Thomas Ehrlich Reifer, PhD

Thomas Reifer

is Associate Professor of Sociology at the University of San Diego and an affiliated “Faculty in Ethnic Studies, Women & Gender Studies, Environmental Studies, and Latin American Studies”. He is an Associate Fellow at the “Transnational Institute”, a worldwide fellowship of committed scholar-activists. Dr. Reifer formerly worked at “Focus on the Global South” in Asia and was Associate Director of the “Institute for Research on World-Systems” (IROWS) and the Program on Global Studies at UC Riverside. He was formerly on the Advisory Committee of “USD’s Joan B. Kroc Institute for Peace & Justice”. He is currently a Research Associate at the “Fernand Braudel Center for the Study of Economies, Historical Systems & Civilizations” at Binghamton University – where he received his MA & PhD – and IROWS. His specialty is the study of large-scale, long-term social change and world-systems analysis.


Alex Rosen, MD

Alex Rosen

is a pediatrician in Berlin, Germany. A member of IPPNW Germany since he began his medical studies, he ran the local group and founded a medical service for migrants without documents in Düsseldorf, Germany. He served IPPNW as European and International Student Representative and sat on the International Board of Directors for four years. During this time, he helped promote the “One Bullet Stories” project and helped organize the IPPNW African Student Congress in Jos, Nigeria, amongst other things.

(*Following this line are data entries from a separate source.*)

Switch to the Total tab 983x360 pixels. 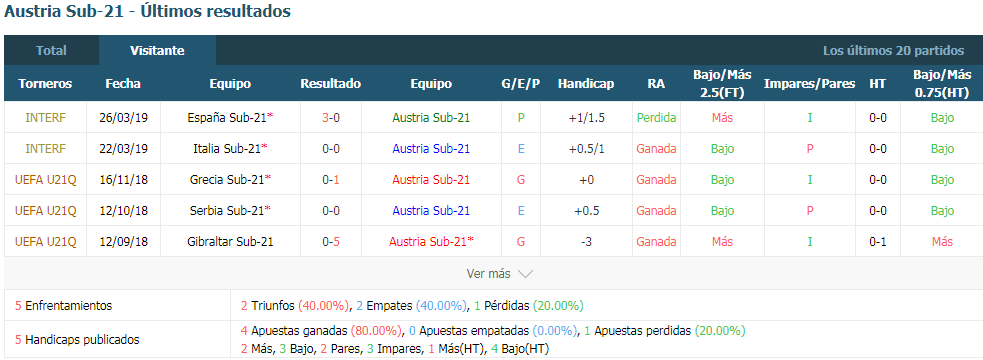click(x=51, y=51)
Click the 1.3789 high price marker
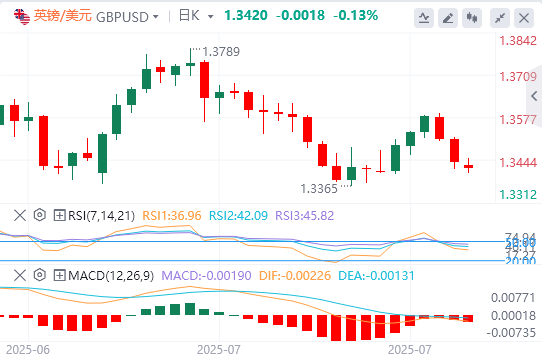This screenshot has height=362, width=542. pyautogui.click(x=221, y=52)
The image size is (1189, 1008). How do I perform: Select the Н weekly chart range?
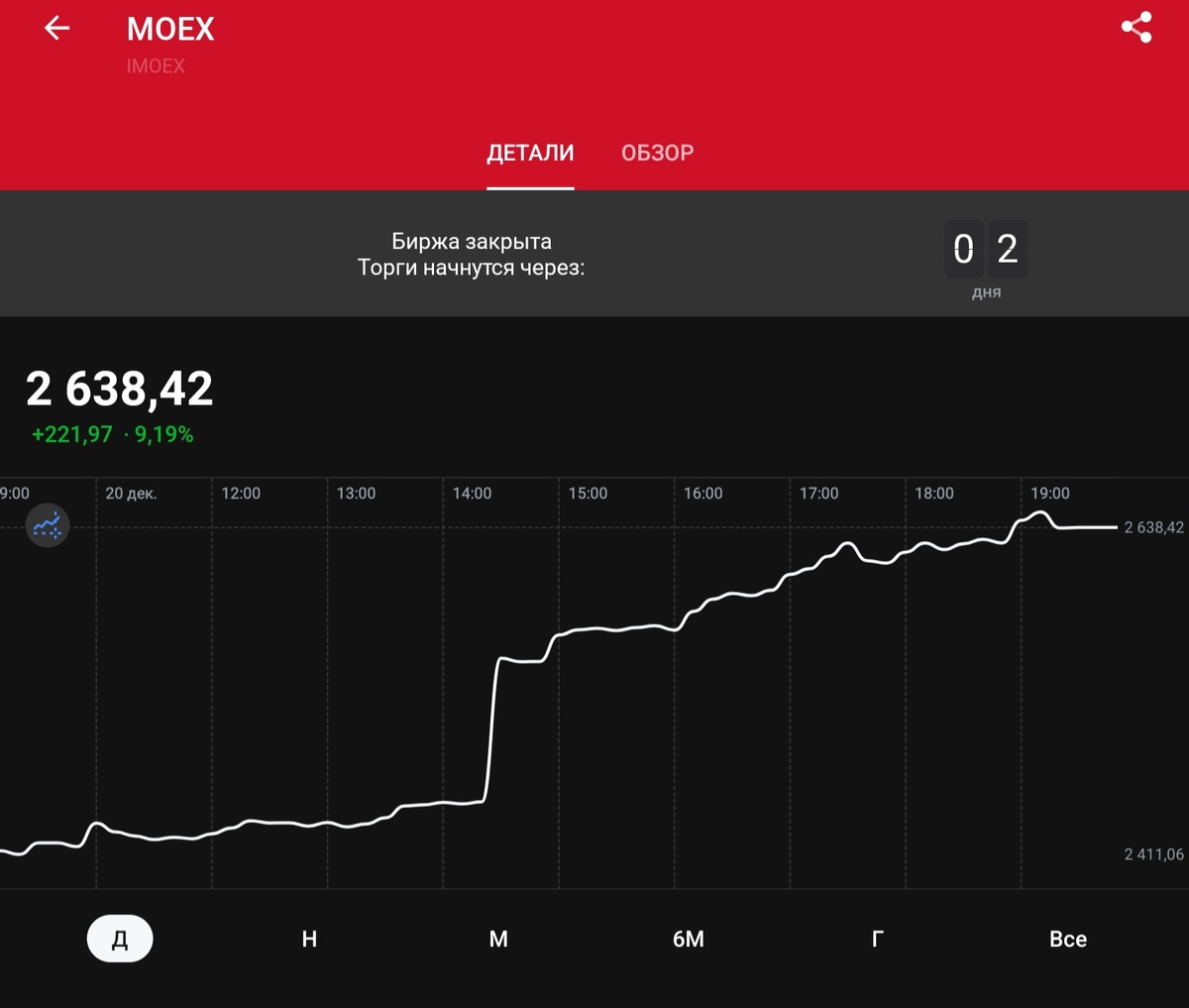click(x=308, y=939)
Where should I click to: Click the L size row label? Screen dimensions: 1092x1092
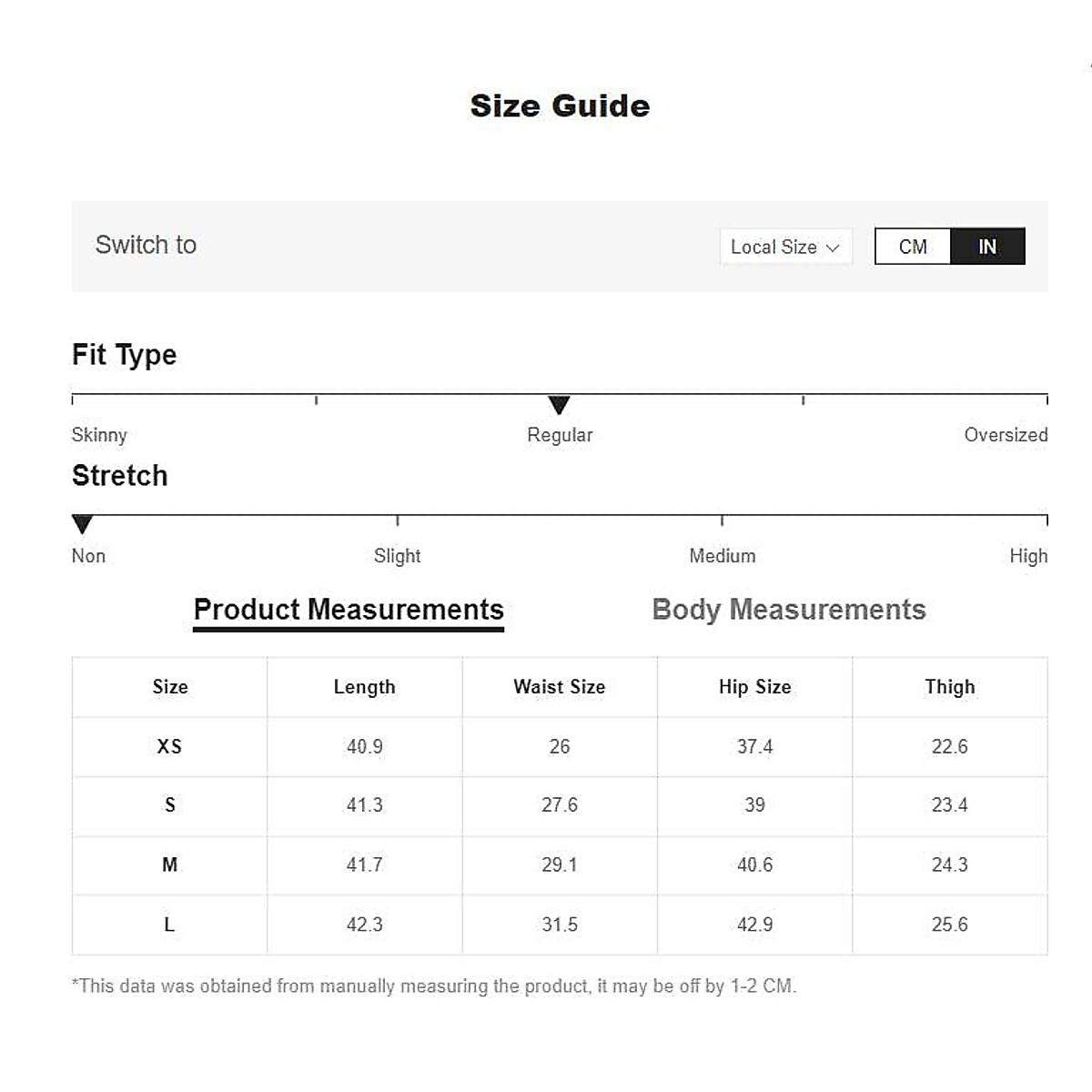click(169, 925)
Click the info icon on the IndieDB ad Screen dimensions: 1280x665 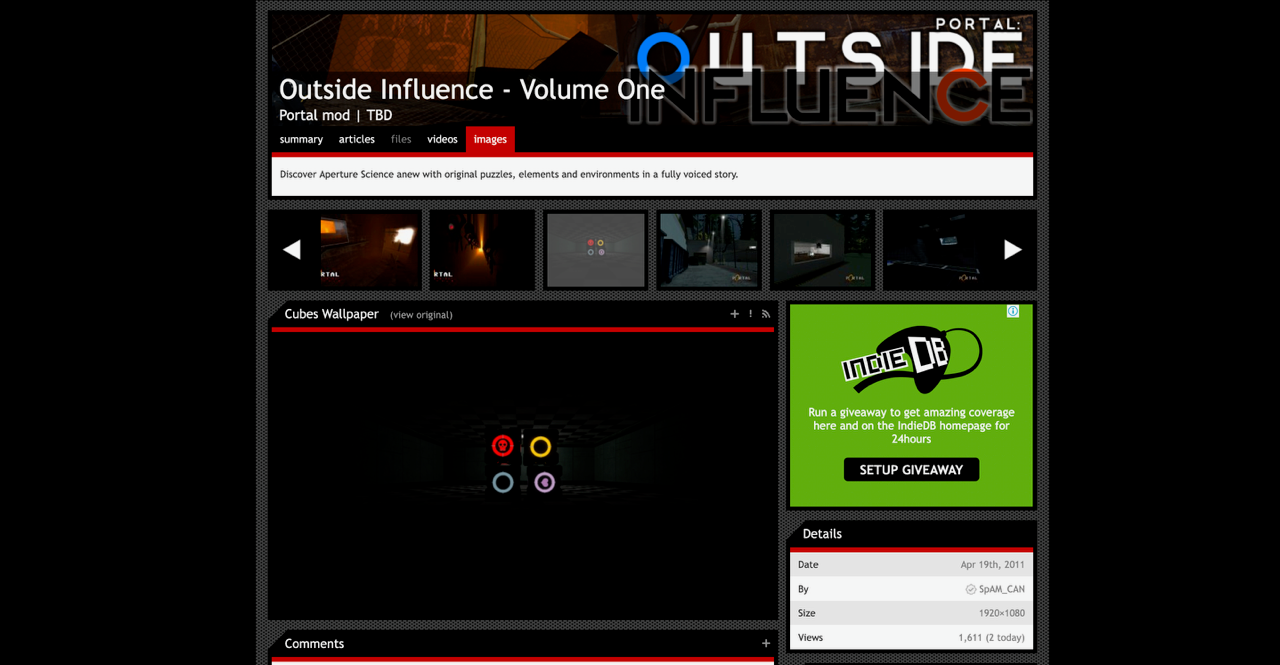(1012, 311)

He has organized five IPPNW Bike Tours through ten countries and was recently elected Vice-President of the German IPPNW Board. In order to get to the congress “Human Target”, he and more than 30 fellow activists cycled along the Danube river to spread the word about the health effects of the small arms trade.


Paul Schäfer

Paul Schäfer

is a sociologist and Member of the German Federal Parliament since 2005. He represents the Left Party in the Defense Committee and is its spokesperson for defense policy. Additionally, Mr. Schäfer is a member of the oversight committee for the “Center for International Peace Operations”, sits on the advisory board of the “Initiative of Scientists – Responsibility for Peace and Sustainability” and supervisory board of the “Commission on European Security and Future of the Federal Armed Forces”. As editor of the journal “Science and Peace” he played a decisive role in its development.

 


Christine Schweitzer, PhD

Christine Schweitzer

born in 1959 in Hamburg, is executive director of the “Federation for Social Defence”, research aide for the “Institute for Peacework and Nonviolent Conflict Transformation”, board member of “War Resisters’ International” and editor of “Friedensforum” (Peace Forum), a journal published by the “Netzwerk Friedenskooperative”. Dr. Schweitzer has frequently published work on civil conflict management, non-violent alternatives to armament and military as well as on various conflict regions.

 


Maria Valenti

Maria Valenti, Foto: IPPNW

Since 2004, Maria Valenti has served as the coordinator and is now director of IPPNW’s campaign “Aiming for Prevention”. She helps to develop, implement and monitor programs, publishes, presents and educates on related issues. She provides a wide range of support to IPPNW affiliates which address public health consequences and human suffering caused by armed violence, particularly in the Global South. She represents IPPNW in international coalitions and networks including the World Health Organization’s Violence Prevention Alliance and at UN meetings on arms control issues including the Arms Trade Treaty and the UN Programme of Action on Small Arms.